Word sense induction (WSI) is a difficult problem in natural language processing that involves the unsupervised automatic detection of a word's senses (i.e. meanings). Recent work achieves significant results on the WSI task by pre-training a language model that can exclusively disambiguate word senses, whereas others employ previously pre-trained language models in conjunction with additional strategies to induce senses. In this paper, we propose a novel unsupervised method based on hierarchical clustering and invariant information clustering (IIC). The IIC is used to train a small model to optimize the mutual information between two vector representations of a target word occurring in a pair of synthetic paraphrases. This model is later used in inference mode to extract a higher quality vector representation to be used in the hierarchical clustering. We evaluate our method on two WSI tasks and in two distinct clustering configurations (fixed and dynamic number of clusters).
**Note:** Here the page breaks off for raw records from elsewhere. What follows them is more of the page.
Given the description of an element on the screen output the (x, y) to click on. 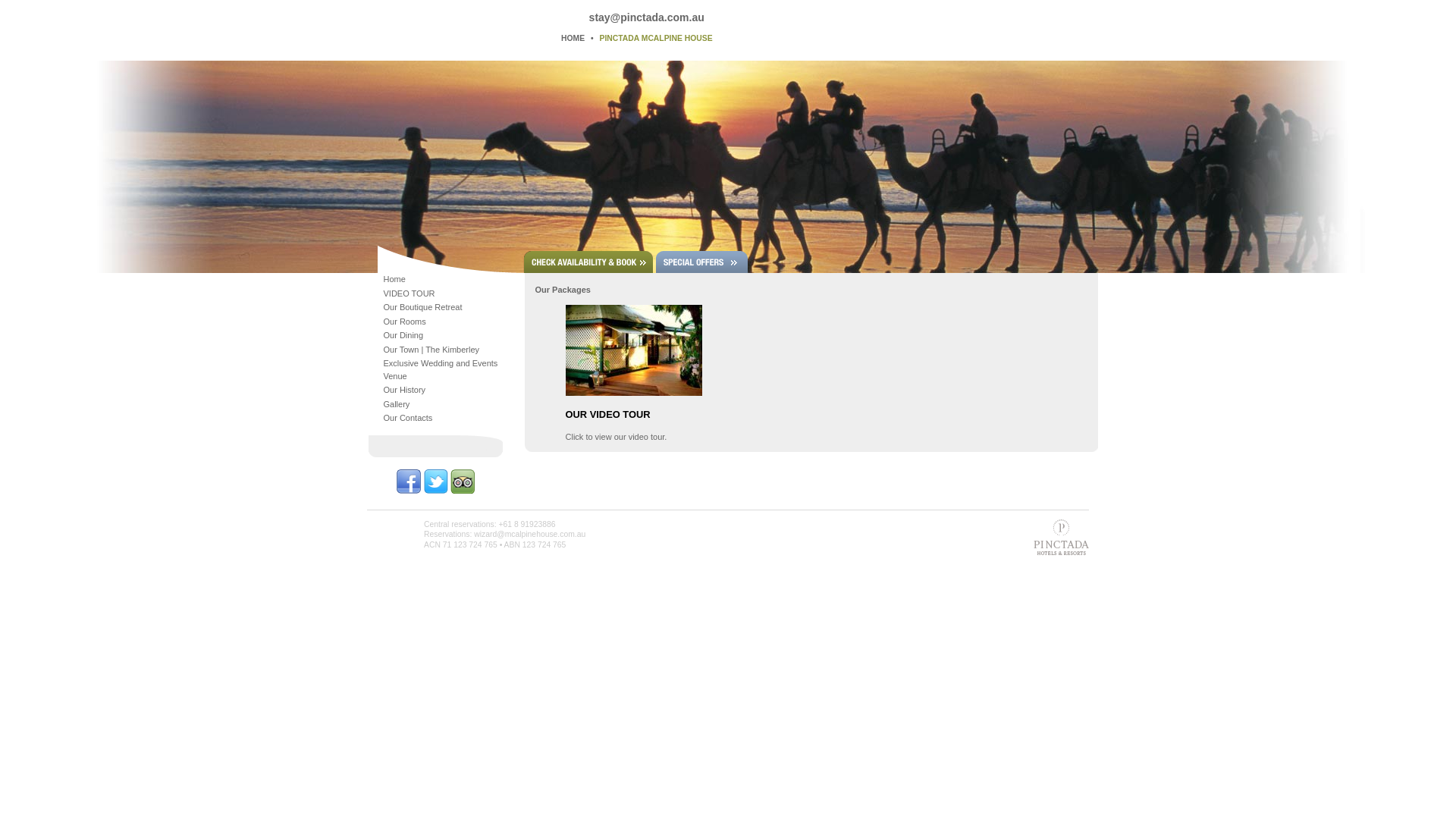
Our History Element type: text (404, 389)
Exclusive Wedding and Events Venue Element type: text (440, 369)
Our Town | The Kimberley Element type: text (431, 349)
HOME Element type: text (572, 38)
wizard@mcalpinehouse.com.au Element type: text (529, 534)
Home Element type: text (394, 278)
Our Dining Element type: text (403, 334)
Our Rooms Element type: text (404, 321)
VIDEO TOUR Element type: text (409, 293)
Our Contacts Element type: text (408, 417)
Our Boutique Retreat Element type: text (422, 306)
Gallery Element type: text (396, 403)
OUR VIDEO TOUR Element type: text (607, 414)
PINCTADA MCALPINE HOUSE Element type: text (655, 38)
Given the description of an element on the screen output the (x, y) to click on. 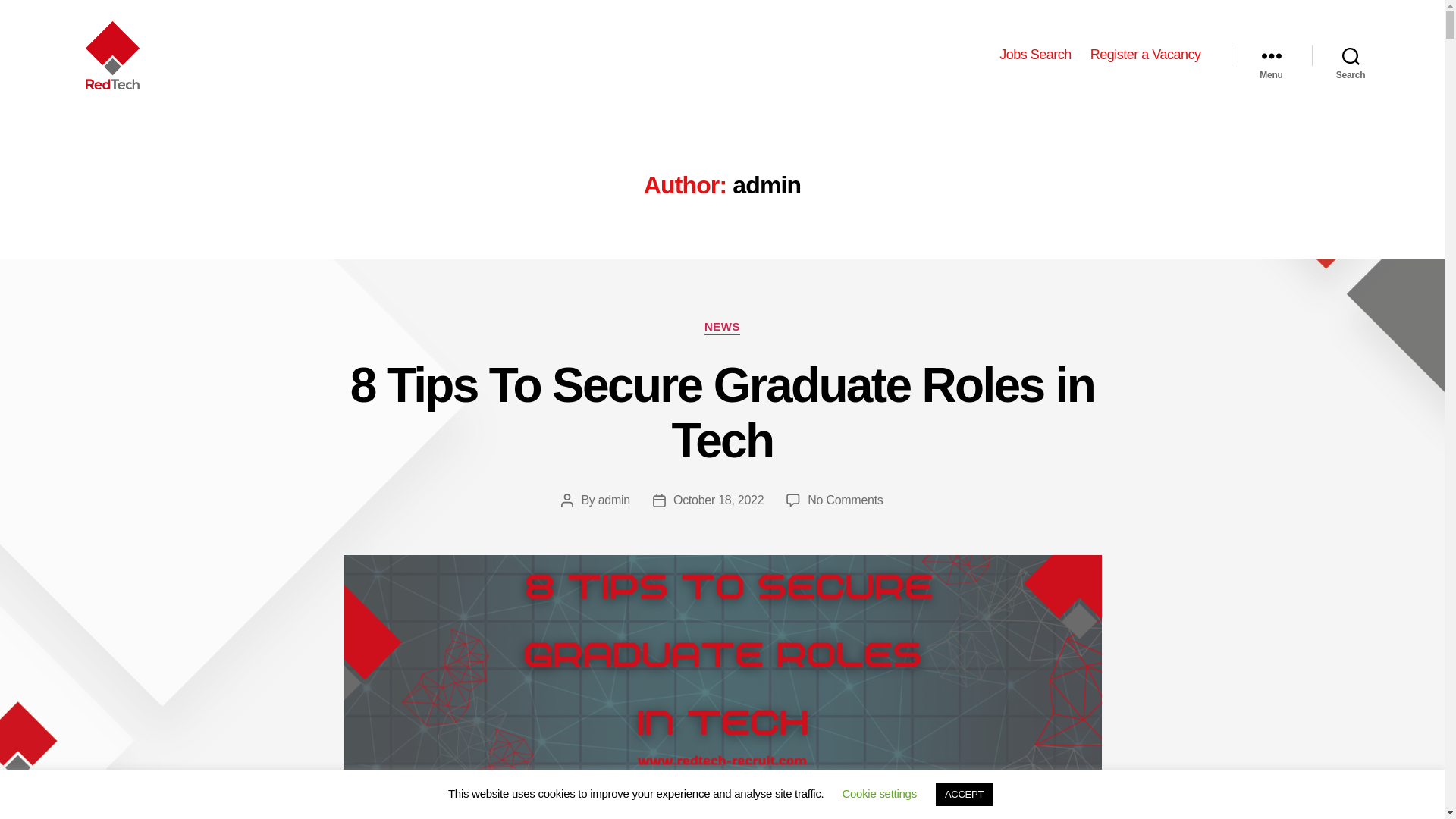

We empirically demonstrate that, in certain cases, our approach outperforms prior WSI state-of-the-art methods, while in others, it achieves a competitive performance.

Figures (3)

• Figure 1: An illustration represents the different sense-based clusters of the word bank with the most frequent words used in the corresponding contexts. These clusters are obtained using agglomerative clustering on a set of RoBERTa vectors of the word bank extracted from 3000 sentences collected from Wikipedia. The centre of each cluster is the 2D PCA vector of the average 'bank' vectors of the cluster. The size of the points is proportional to the frequency of its appearance in the context of each sense-based cluster.
• Figure 2: The pipeline of our method: For the word "live" chosen as target, a list of sentences is provided. BART is used to generate their corresponding paraphrases. The hidden representation X$_{live}^{l}$ of the target word is extracted from the layer l of a pretrained language model. Dashed line denotes shared parameters.
• Figure 3: The AVG scores of SemEval-2010 and SemEval-2013 WSI tasks using agglomerative clustering on all the layers of different pretrained models.